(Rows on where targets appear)
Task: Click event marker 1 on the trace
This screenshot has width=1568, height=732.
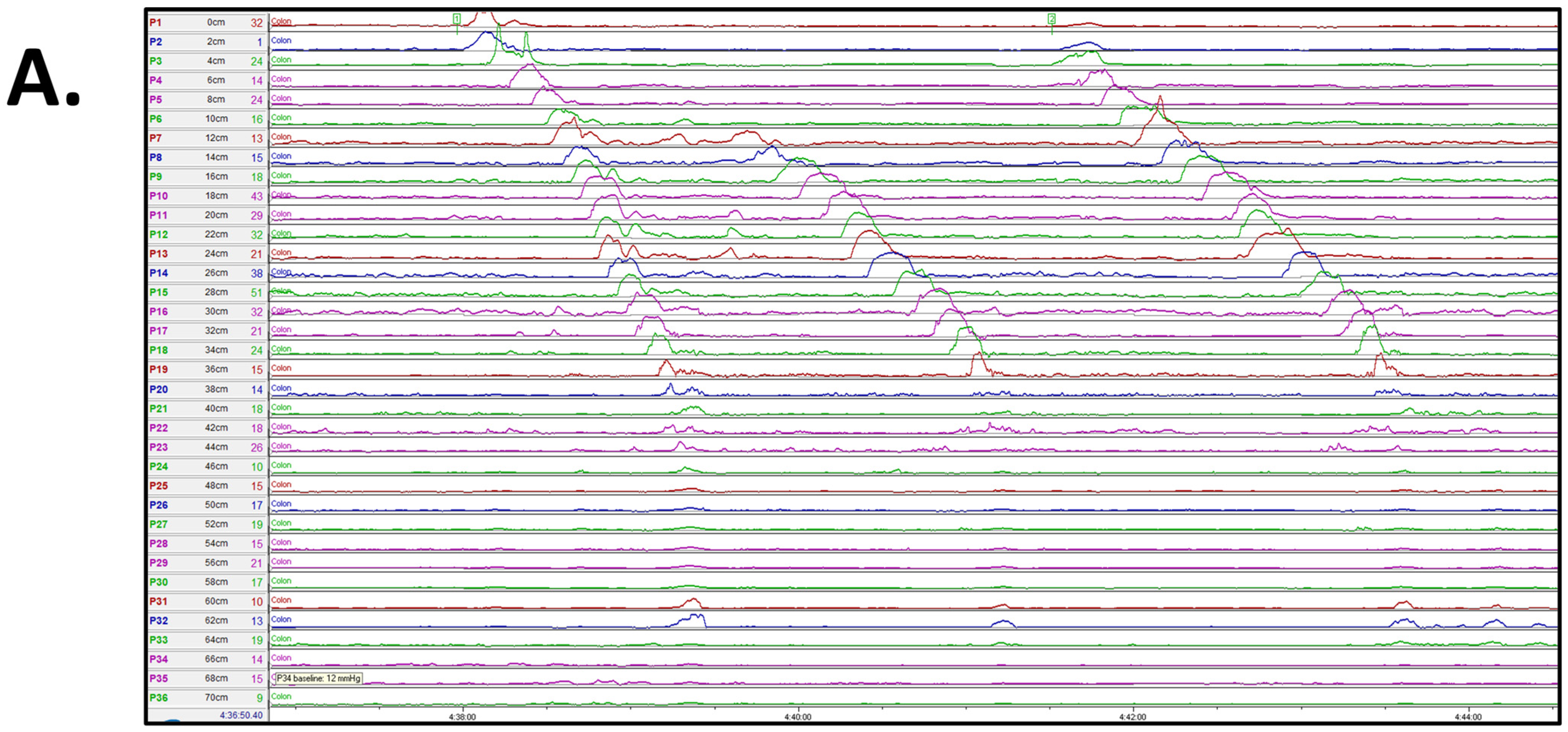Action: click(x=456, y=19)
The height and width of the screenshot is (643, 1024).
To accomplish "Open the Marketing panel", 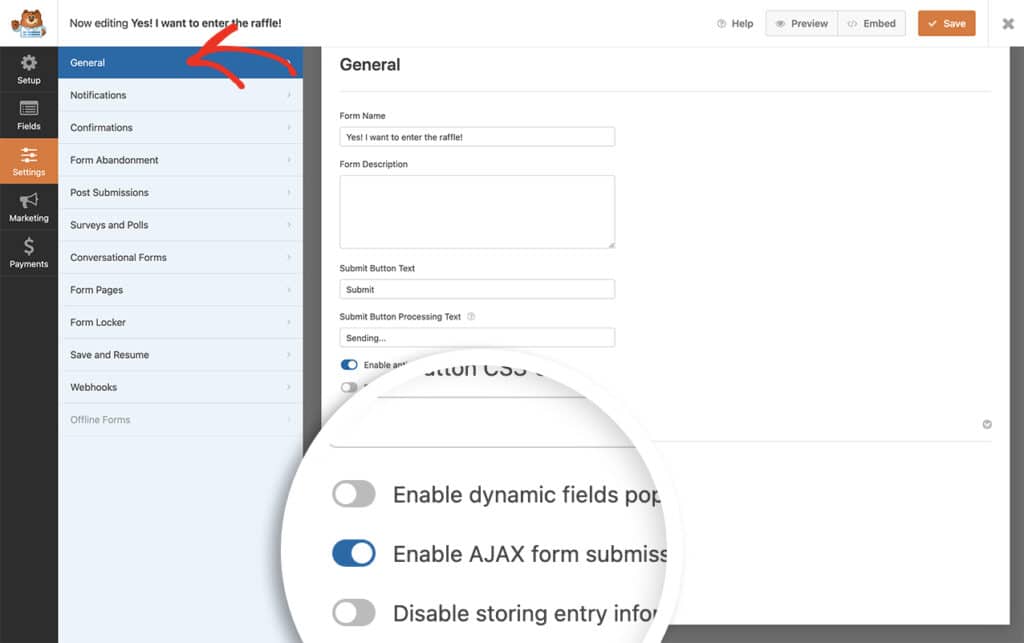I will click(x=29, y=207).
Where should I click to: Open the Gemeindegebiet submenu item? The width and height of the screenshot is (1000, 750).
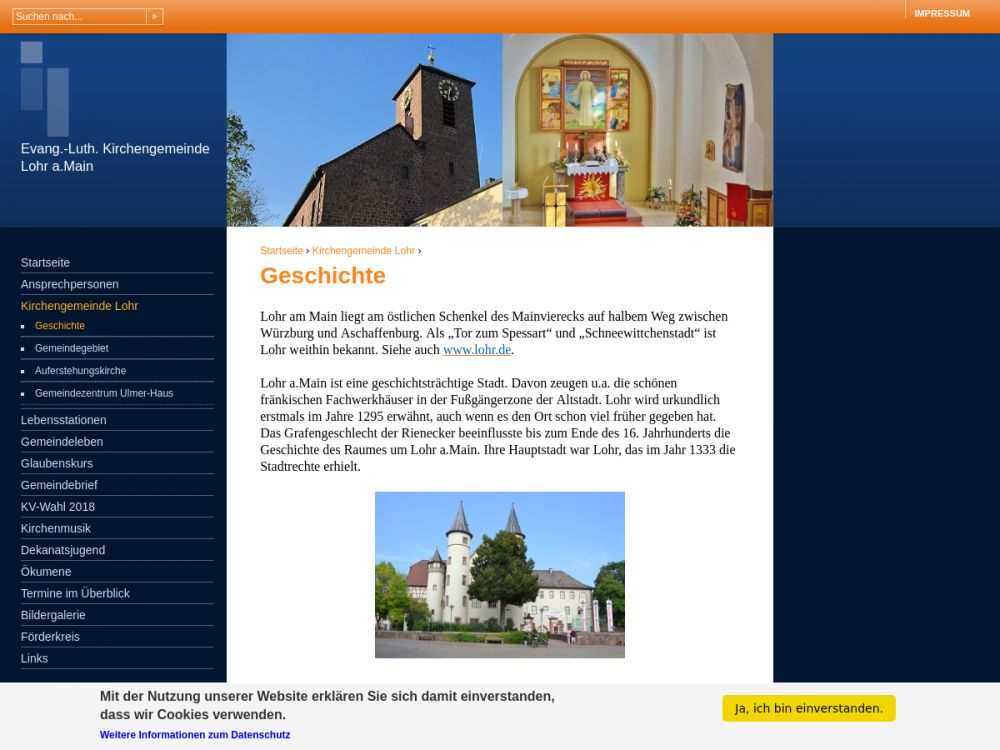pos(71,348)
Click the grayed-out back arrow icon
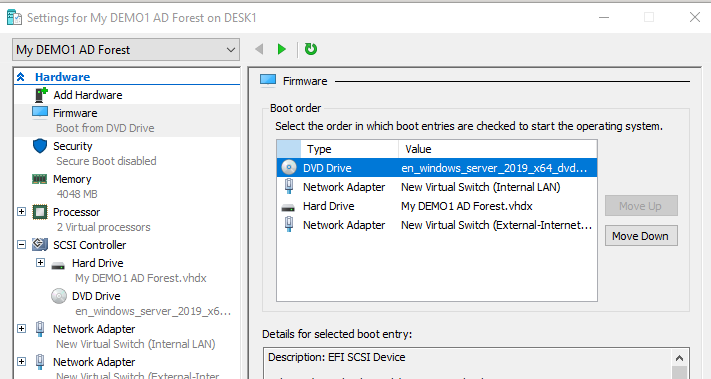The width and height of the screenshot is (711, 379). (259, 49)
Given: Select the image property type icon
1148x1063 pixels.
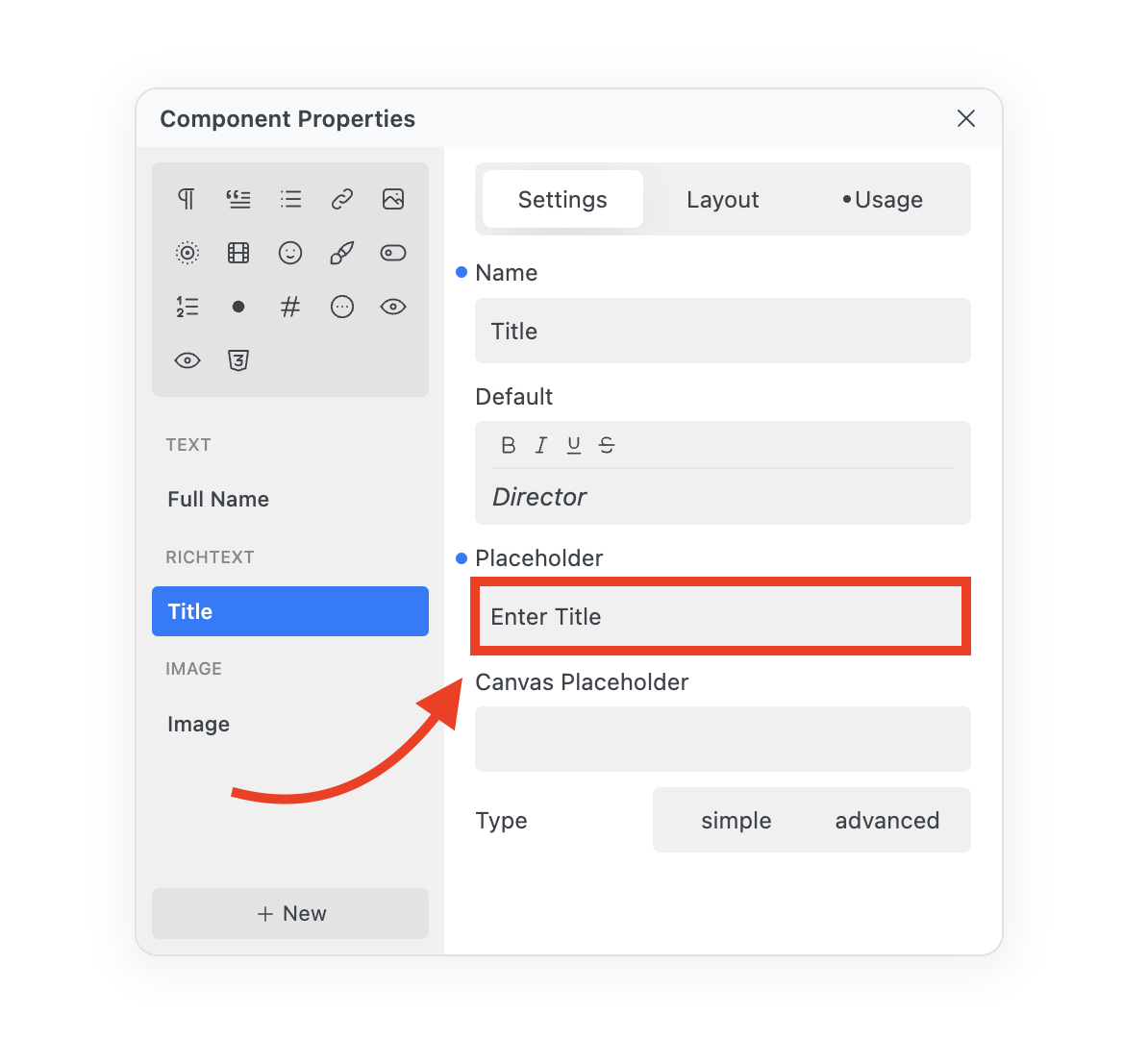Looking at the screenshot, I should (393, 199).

== WHAT YOU NEED TO DO ==
Please report every line of the entries above that contains the word "icon", copying each one in full. Treat case as significant.

== FINAL RESULT ==
Click the grayed-out back arrow icon
Given: Select the image property type icon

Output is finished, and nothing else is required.